*FRAGMENTO EXTRAÍDO*.
Para 1935, el panorama es deprimente. Einstein está exiliado en Princeton tras llegar Hitler al poder. Schrödinger ha huido a Oxford. Desde la distancia, retoman por carta su relación. Y es en este intercambio donde nace el célebre gato. La paradoja es conocida: un gato está encerrado en una caja opaca con un mecanismo mortal consistente en un frasco de ácido prúsico (un veneno letal) que se romperá si se desintegra un átomo radiactivo. Como la desintegración es un fenómeno aleatorio con un 50 por ciento de probabilidad, hasta que alguien abra la caja y observe el sistema, el átomo estaría simultáneamente desintegrado y no desintegrado y, por tanto, el gato existiría en un estado imposible: vivo y muerto. Pero lo que Schrödinger pretendía no era explicar la mecánica cuántica, sino ironizar sobre sus consecuencias, contrarias al sentido común. Para entender su desazón, hay que detenerse en dos ideas perturbadoras que defendían Bohr y sus colegas.
Primero, que en el mundo subatómico la simple observación afecta a la realidad. Para Schrödinger, esto era como decir que la Luna solo existe cuando la miramos. Segundo, y aún más desconcertante, el entrelazamiento: dos partículas que han interactuado quedan conectadas, de modo que lo que le ocurre a una afecta instantáneamente a la otra, incluso si están separadas por galaxias enteras. Esto parecía violar la teoría de la relatividad de Einstein, que establece que nada puede viajar más rápido que la luz. Si dos partículas están separadas por miles de años luz, ¿cómo puede una 'saber' al instante lo que le ha ocurrido a la otra? Mmm...

*MATERIAL RECOPILADO*.
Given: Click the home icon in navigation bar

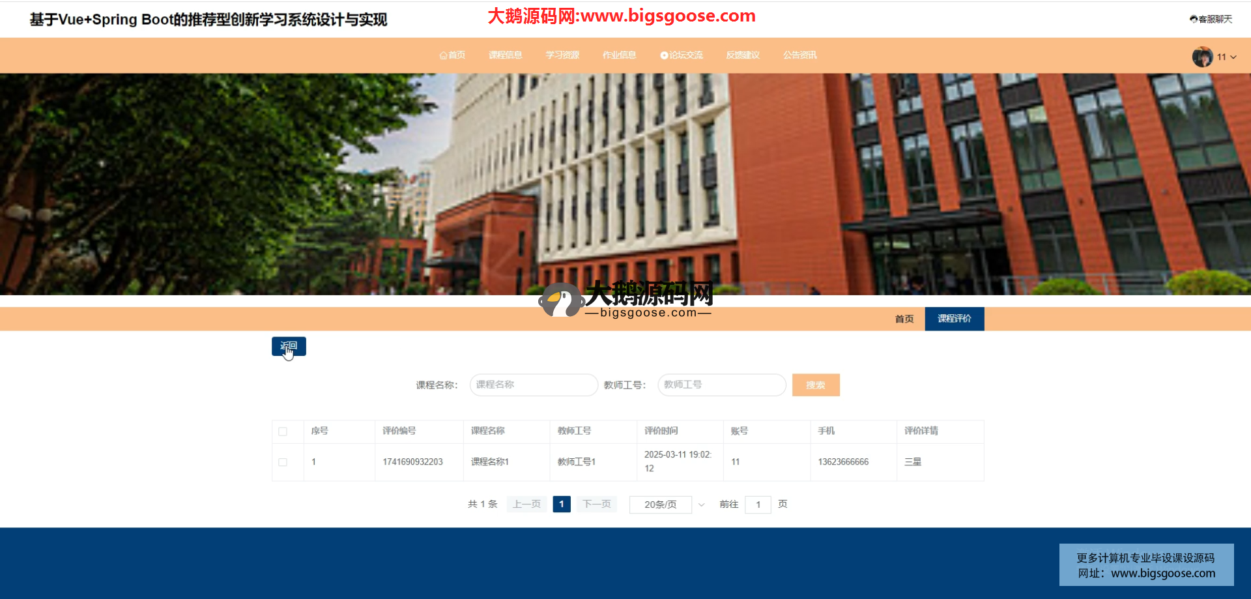Looking at the screenshot, I should 444,55.
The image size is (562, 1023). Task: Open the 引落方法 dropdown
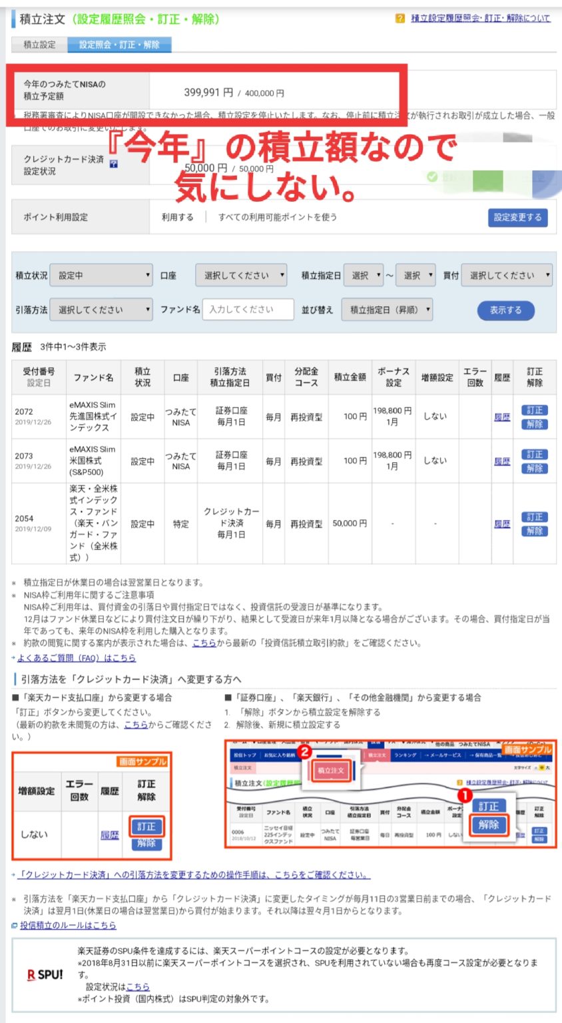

*EJERCICIO PROPUESTO 1*.
Transcribe, por favor, sin cambios la parte del fragmento sobre el gato de Schrödinger que empieza en "Primero, que en" y termina en "la otra? Mmm...".
*EJERCICIO PROPUESTO 2*.
Según el fragmento sobre el gato de Schrödinger, ¿a qué ciudad había huido Schrödinger para 1935?

*RESPUESTA ESPERADA 1*.
Primero, que en el mundo subatómico la simple observación afecta a la realidad. Para Schrödinger, esto era como decir que la Luna solo existe cuando la miramos. Segundo, y aún más desconcertante, el entrelazamiento: dos partículas que han interactuado quedan conectadas, de modo que lo que le ocurre a una afecta instantáneamente a la otra, incluso si están separadas por galaxias enteras. Esto parecía violar la teoría de la relatividad de Einstein, que establece que nada puede viajar más rápido que la luz. Si dos partículas están separadas por miles de años luz, ¿cómo puede una 'saber' al instante lo que le ha ocurrido a la otra? Mmm...

*RESPUESTA ESPERADA 2*.
A Oxford.